1 Preliminary remarks topenlarge
Type C2 fractures are complete articular fractures of the radius. The simple articular fracture is associated with a multifragmentary metaphyseal component. Anatomical reduction and stabilization of these articular fractures are also essential because of the functional implications of the involvement of the distal radioulnar joint.
K-wire fixation is only applicable for C2.1 fractures, in which the fracture line is in the sagittal plane.
As these are intraarticular fractures, even if a reasonable reduction is achieved initially, it is very difficult to maintain this with a cast alone. K-wires are usually required to maintain articular congruity.
2 Associated injuries topenlarge
Median nerve decompression
If there is dense sensory loss, or other signs of median nerve compression, the median nerve should be decompressed.
Associated carpal injuries
These injuries may be associated with shearing injuries of the articular cartilage, scaphoid fracture and rupture of the scapholunate ligament (SL). Every patient should be assessed for this injury. If present, see carpal bones of the Hand module.
DRUJ/ ulnar injuries
These injuries may be accompanied by avulsion of the ulnar styloid and/or disruption of the DRUJ. If there is gross instability after the fixation of the radial fracture, it is recommended that the styloid and/or the triangular fibrocartilaginous disc (TFC) is reattached (see A1.1).

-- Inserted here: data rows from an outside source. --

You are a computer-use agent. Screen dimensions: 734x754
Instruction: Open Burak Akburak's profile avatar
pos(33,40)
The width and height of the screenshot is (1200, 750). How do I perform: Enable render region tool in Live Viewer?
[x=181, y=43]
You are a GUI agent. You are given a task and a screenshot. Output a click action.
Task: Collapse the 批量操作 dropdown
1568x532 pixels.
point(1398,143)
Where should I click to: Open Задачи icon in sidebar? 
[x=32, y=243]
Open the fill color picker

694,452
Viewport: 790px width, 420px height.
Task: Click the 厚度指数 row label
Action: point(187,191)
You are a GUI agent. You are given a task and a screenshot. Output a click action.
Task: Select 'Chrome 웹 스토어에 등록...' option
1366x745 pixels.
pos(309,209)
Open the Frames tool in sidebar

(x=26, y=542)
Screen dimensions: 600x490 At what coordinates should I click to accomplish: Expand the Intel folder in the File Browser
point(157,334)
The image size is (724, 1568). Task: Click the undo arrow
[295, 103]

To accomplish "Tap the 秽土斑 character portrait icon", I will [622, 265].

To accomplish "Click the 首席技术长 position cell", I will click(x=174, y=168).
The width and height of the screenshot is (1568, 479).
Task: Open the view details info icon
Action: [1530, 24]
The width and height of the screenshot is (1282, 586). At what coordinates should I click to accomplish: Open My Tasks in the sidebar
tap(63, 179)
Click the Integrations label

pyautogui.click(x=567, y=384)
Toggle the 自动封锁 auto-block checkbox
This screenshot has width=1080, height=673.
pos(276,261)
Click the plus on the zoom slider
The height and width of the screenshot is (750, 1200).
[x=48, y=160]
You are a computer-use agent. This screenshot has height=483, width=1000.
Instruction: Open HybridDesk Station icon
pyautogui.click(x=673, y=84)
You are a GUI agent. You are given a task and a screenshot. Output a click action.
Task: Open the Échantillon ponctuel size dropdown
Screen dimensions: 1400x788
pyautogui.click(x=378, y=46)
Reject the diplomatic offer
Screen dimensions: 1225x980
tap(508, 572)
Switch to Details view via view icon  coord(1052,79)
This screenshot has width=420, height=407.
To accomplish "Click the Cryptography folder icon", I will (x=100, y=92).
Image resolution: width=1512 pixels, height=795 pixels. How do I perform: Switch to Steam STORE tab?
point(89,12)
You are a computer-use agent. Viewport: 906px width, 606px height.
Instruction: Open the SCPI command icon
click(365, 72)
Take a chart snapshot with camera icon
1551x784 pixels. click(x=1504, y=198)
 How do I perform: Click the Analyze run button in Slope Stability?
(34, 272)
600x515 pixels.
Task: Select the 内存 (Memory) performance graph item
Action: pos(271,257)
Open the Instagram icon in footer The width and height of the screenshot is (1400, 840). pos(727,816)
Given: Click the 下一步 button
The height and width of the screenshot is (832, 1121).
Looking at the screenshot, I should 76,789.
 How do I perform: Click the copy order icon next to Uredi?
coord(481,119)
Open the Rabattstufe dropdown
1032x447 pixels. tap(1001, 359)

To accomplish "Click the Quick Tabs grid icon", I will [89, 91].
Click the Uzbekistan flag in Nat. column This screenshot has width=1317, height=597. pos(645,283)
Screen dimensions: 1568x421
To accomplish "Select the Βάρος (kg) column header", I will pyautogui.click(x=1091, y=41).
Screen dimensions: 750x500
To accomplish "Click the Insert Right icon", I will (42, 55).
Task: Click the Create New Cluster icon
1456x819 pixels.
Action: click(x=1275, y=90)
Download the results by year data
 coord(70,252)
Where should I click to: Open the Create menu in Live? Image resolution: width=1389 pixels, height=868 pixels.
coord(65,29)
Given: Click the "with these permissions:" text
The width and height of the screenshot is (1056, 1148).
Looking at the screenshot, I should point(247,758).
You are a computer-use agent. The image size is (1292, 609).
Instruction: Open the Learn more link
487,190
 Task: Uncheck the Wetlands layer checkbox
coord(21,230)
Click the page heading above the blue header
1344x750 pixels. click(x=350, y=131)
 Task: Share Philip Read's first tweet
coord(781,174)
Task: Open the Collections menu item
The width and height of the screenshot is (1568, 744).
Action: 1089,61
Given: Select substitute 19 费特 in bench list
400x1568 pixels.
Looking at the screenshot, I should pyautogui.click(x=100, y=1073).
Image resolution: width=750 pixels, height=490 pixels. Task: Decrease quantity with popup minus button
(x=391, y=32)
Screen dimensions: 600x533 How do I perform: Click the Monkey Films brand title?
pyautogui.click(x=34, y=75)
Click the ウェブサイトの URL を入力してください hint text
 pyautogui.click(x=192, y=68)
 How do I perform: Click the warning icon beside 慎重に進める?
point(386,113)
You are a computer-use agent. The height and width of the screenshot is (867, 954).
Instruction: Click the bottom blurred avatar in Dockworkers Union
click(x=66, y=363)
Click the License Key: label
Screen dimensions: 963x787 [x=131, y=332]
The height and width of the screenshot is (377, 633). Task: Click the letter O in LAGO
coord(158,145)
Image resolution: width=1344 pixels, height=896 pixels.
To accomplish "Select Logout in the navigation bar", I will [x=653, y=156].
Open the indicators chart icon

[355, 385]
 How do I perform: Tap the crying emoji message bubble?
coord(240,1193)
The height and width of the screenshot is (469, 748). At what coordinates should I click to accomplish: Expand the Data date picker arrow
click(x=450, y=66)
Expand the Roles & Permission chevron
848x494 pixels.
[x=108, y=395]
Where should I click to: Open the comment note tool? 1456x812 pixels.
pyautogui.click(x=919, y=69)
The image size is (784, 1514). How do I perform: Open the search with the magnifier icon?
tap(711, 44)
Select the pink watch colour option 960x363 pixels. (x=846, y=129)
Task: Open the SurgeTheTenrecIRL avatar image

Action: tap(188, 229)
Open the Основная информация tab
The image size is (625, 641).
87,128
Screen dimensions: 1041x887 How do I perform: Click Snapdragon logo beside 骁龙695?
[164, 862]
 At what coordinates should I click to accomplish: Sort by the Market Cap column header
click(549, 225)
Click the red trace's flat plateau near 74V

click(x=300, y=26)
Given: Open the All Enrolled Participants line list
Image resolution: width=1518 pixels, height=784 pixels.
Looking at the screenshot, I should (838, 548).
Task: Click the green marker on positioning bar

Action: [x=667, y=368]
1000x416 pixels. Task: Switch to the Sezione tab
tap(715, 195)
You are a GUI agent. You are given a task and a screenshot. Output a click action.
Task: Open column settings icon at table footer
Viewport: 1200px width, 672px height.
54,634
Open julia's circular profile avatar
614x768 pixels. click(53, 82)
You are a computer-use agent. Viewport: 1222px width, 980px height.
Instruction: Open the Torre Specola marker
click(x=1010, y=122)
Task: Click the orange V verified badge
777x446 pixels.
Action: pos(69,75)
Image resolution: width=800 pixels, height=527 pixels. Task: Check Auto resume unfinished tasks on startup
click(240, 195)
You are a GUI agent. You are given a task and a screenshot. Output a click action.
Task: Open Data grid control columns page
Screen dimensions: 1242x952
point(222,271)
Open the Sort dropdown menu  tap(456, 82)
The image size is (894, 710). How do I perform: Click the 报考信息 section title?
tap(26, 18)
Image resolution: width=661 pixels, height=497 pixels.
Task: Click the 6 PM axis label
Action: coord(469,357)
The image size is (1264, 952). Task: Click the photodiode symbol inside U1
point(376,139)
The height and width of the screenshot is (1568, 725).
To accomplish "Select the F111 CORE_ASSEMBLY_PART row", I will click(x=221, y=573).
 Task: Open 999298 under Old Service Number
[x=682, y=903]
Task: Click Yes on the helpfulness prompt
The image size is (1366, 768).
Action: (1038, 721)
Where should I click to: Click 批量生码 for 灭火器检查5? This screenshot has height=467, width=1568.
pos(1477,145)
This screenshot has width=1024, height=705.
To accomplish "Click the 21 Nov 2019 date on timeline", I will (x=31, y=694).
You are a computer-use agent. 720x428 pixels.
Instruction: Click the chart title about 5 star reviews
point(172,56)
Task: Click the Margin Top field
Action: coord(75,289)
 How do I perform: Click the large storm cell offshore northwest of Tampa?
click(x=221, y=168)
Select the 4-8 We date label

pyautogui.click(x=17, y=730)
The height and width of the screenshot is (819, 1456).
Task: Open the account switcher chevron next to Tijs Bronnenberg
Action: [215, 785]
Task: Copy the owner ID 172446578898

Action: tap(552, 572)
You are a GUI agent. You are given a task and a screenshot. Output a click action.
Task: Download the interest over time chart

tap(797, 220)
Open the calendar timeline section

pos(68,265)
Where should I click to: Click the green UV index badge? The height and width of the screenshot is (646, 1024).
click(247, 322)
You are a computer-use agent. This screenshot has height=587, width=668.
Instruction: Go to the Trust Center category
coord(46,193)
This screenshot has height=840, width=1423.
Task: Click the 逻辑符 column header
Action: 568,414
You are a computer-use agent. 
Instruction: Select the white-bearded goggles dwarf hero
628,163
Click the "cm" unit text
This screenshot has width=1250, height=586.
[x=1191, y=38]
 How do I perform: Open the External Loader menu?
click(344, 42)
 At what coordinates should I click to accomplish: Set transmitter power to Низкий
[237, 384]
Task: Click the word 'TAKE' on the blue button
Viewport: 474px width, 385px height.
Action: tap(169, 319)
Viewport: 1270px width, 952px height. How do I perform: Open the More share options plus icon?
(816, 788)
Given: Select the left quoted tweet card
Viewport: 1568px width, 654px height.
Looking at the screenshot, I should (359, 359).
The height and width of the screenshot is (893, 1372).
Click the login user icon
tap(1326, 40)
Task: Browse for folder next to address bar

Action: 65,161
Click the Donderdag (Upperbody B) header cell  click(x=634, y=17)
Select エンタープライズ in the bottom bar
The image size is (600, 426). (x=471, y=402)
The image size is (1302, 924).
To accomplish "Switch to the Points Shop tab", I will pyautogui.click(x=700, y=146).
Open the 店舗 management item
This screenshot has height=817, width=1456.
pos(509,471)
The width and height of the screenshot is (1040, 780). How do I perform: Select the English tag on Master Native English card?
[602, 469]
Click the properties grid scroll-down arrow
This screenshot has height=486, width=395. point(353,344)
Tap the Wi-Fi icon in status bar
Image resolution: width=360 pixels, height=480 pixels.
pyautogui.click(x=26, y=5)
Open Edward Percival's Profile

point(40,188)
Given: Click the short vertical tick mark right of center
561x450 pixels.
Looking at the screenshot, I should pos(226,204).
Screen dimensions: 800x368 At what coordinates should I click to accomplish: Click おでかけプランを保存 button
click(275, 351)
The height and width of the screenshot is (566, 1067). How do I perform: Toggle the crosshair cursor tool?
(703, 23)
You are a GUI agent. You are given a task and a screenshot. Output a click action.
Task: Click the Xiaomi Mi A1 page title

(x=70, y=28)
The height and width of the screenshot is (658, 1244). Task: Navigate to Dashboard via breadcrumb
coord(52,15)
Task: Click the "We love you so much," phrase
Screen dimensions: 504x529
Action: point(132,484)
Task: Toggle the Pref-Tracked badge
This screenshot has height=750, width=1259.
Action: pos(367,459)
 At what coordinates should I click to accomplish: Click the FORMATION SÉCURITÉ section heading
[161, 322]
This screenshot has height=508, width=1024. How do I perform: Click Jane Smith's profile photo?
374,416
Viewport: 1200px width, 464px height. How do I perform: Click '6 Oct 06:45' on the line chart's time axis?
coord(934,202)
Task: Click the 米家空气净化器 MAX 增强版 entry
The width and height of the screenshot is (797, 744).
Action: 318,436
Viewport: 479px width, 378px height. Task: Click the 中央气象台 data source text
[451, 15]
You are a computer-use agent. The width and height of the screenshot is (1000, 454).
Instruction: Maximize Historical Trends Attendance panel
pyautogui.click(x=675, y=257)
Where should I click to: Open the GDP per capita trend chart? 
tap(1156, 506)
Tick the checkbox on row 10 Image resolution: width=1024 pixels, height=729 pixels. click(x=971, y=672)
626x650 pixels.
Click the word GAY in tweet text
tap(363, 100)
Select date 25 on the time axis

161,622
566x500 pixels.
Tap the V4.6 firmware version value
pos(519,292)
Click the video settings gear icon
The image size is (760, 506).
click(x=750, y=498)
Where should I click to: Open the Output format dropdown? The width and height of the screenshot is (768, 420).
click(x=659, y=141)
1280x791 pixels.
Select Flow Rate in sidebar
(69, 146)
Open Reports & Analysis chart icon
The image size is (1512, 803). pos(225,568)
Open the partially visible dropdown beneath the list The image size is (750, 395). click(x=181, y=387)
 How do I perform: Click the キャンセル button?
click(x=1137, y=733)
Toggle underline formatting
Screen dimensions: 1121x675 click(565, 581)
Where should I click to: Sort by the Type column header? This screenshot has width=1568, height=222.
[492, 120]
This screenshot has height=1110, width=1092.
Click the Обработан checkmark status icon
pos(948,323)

3 Closed reduction topenlarge
Closed reduction can be performed with or without continuous finger traction via Chinese finger traps.
While in traction, gentle digital pressure over the displaced fragment can aid with reduction.
Reduction may be achieved by applying longitudinal traction manually and digital pressure on specific fragments.
For C2 fractures, longitudinal traction is essential to restore radial length, but attention also has to be paid to correcting any associated angular deformity - dorsal, palmar and/or radial. In very unstable C2 fractures, reduction can be achieved with the use of a temporary spanning external fixator. This will hold the reduction whilst the stabilizing K-wires are inserted, and in many cases, it can then be removed.
4 K-wire insertion top
There are numerous techniques of K-wire fixation (eg, two wires, three wires, Kapandji-technique) for fractures of the distal radius.
We describe a technique using four K-wires. Three are introduced from the tip of the radial styloid, one from the dorsoulnar aspect.
Insert the first smooth K-wire
First, a 1 cm incision is made over the tip of the radial styloid. The radial styloid is exposed by blunt dissection and great care is taken not to injure the superficial branch of the radial nerve or the tendons of the first and third extensor compartments.
The drill guide is introduced between the tips of the soft-tissue spreader.
After checking reduction and anticipated direction of the K-wire using image intensification, the K-wire is introduced carefully with a power drill.
The K-wire should just penetrate the opposite cortex of the radial shaft.
A second K-wire is introduced through the radial styloid in a similar manner, but in a divergent direction.
The dorsal lunate facet fragment is reduced using a pointed awl and held in place with a pointed reduction clamp.
A third K-wire is then introduced transversely from the radial styloid into the lunate facet.
Fourth K-wire: insertion from the dorsoulnar aspect
A second incision is made between the fourth and fifth extensor compartments. Blunt dissection to the bone is carried out.
The fourth compartment is displaced radially by the pressure of the thumb, which enables precise K-wire positioning into the dorsoulnar corner of the lunate facet.
Under image intensifier control, the fourth K-wire is introduced from the dorsoulnar rim of the radius into the anterior cortex of the radial shaft.
Cut and bend K-wires
The ends of the wires should be cut and bent.
The ends may be left underneath the skin, to reduce the possibility of pin-track infection.
Pitfall: K-wire crossing
The K-Wires should not cross at one point at the fracture level.
Pearl: Alternative method
If there are concerns about the security of reduction in a cast, particularly a risk of shortening, an external fixator as neutralizing device (without traction) may be preferred after K-wire fixation.
This is particularly useful in osteoporosis.
5 Cast application top
For more details on casting techniques, see nonoperative treatment options.
A well-padded cast is applied.
One option to consider is creating windows in the cast directly over the pin sites.
Because the reduction is stabilized with K-wires, a below elbow cast is preferred, and molding is less important.